On 02/24/2014 12:14 PM, Christian Carlow wrote:
I changed the title to be more clear.

The company ticket system has inspection functionality that allows inspectors to declare multiple types of rejects for the quantity specified on manufacturing tickets. This functionality doesn't seem supported in OFBiz. I've see no way to determine that a worker from a production run inspection task inspected work done by a particular worker in the prior manufacturing step. The company relies on this functionality to generated a percentage good by employee report that analyzes the inspections for rejections and looks at its related manufacturing ticket to determine which manufacturing workers produced rejects.

I created OFBIZ-5532 <https://issues.apache.org/jira/browse/OFBIZ-5532> to allow time entries to be created during production run task declarations. To support the functionality explained above, I think the an extension would be necessary for relating time entries. Something such as TimeEntryAssoc could be created to relate the inspection task time entry to the manufacturing task time entry so that the actual workers and associated quantities could be determined.
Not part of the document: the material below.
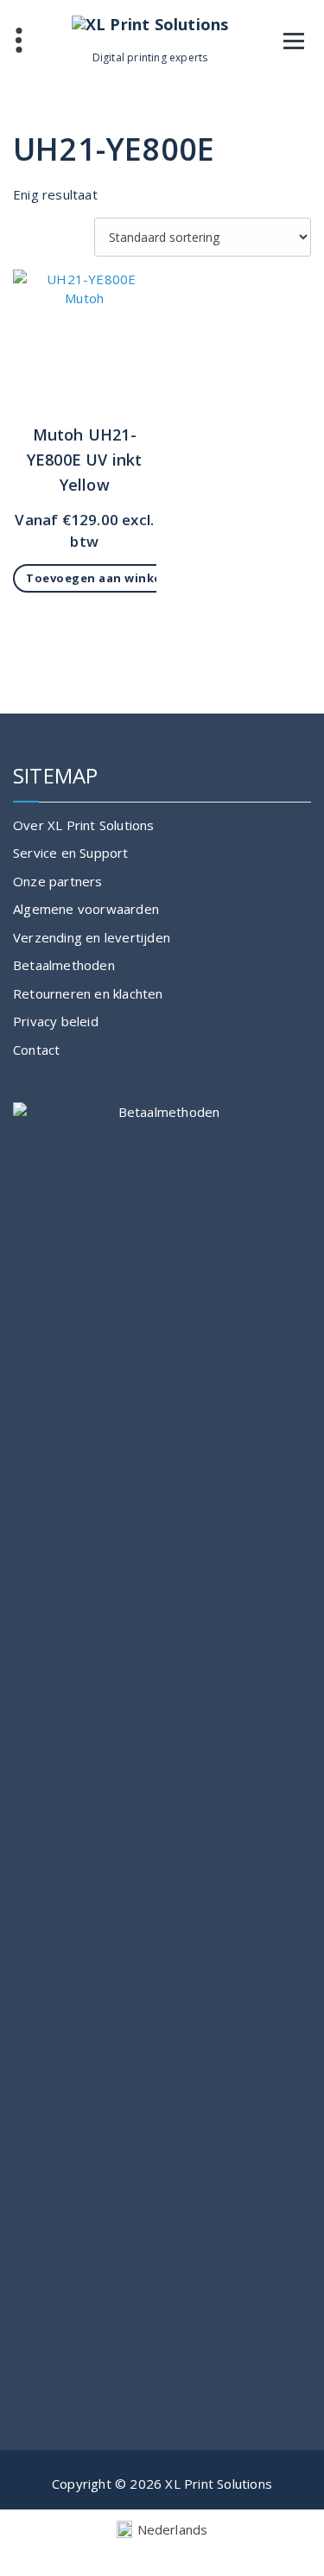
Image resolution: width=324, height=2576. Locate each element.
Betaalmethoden (64, 965)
On 02/24/2014 11:03 AM, Christian Carlow wrote:
Does anyone know how to track manufacturing rejects by employee? I created a production run containing a first task that represents manufacturing work and a second that represents the inspection work. I need to be able to determine how many bad pieces were caused by the employee associated with the first manufacturing task based on rejection declarations by the employee associated with the second task. The only way I can think of supporting this is to have some relationship between the time entries that relate to the production run tasks.